Acidification is a key step towards Ca₃(PO₄)₂ solubilization. Bacteria dissolve calcium phosphates through the production of gluconic and 2-ketogluconic acids through enzymes located in the periplasmic space [17]. Sowmya et al. [25] reported that there was a direct relationship between P solubilization and medium acidification. It has been reported that acidification modifies the precipitation/dissolution equilibrium of P and calcium sequestration by organic acids, and this results in P solubilizing and bioavailability [5,7]. Aliyat et al. [34] recently showed the decreasing pH of culture medium through organic acids production (formic, propionic, isobutyric, butyric, isovaleric, caproic, and heptanoic acids) by PSB strains. Benbrik et al. [19] pointed out that in a liquid culture medium, microbial biomass respiration generates CO_2,-producing carbonic acid, creating acidic conditions and, consequently, bacterial growth inhibition, as well solubilization activity.

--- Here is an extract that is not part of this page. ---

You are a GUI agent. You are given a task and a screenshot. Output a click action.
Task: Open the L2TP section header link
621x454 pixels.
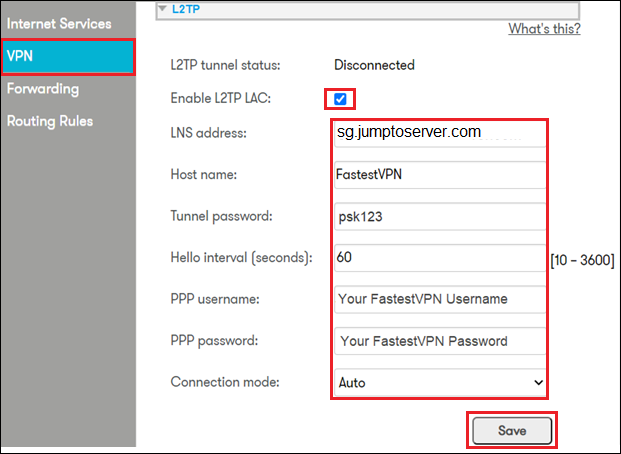pyautogui.click(x=186, y=9)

Mukhtar et al. [35] and McRae and Monreal [36] noted that PSBs use glucose and sucrose as carbon sources because these are the predominant sugars in rhizosphere exudates. Stefaoni et al. [37] noted that glucose increases solubilizing activity by serving as a substrate for the synthesis of gluconic acid. This acidifies the medium, allowing the phosphate solubilization. Glucose also favors the synthesis of oxalic acid, a key element for solubilizing Ca₃(PO₄)₂, by acting as a calcium chelator.

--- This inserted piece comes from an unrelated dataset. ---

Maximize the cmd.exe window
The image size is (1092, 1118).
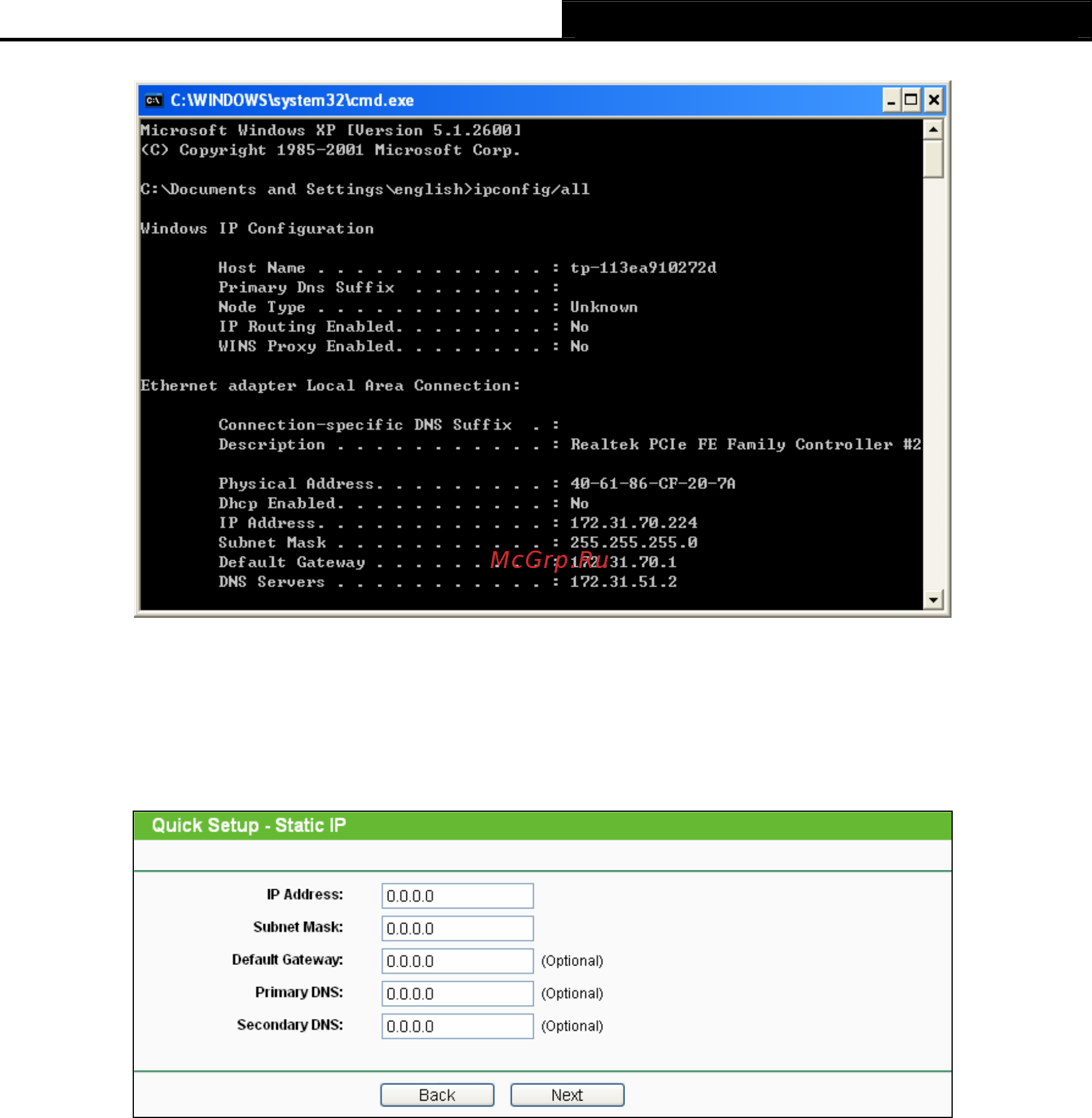(911, 100)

Lim et al. [38] and Shen et al. [39] reported that the solubilization of phosphates is related to the physiology, metabolism, and genetic constitution of each bacterial species, and depending on the time required for solubilizing inorganic P, PSBs can be classified into early and late solubilizers, with early solubilizers being those having a maximum P-solubilization value at 72 incubation hours and late solubilizers being those that solubilize P after four or five incubation days. According to this, the A3 bacterial strain could be considered a late solubilizer since it solubilized tricalcium and iron phosphate on the eighth and sixth incubation days, respectively.

4. Conclusions

The main findings of this research were that the bacterial strains here studied were tolerant to alkaline or acidic conditions and retained their phosphate solubilization activity. This is an important outcome because it demonstrates that these strains can be applied as biofertilizers in soils with similar pH levels. The bacteria Pseudomonas libanensis, and Bacillus siamensis were novel findings for their phosphate solubilization activities. Finally, Bacillus pumilus became an ideal candidate for promoting sustainable agriculture through its application as biofertilizer due to its proven ability to grow in both pH ranges, its metabolic versatility in using different carbon sources, and its efficiency in solubilizing iron phosphate and tricalcium phosphate.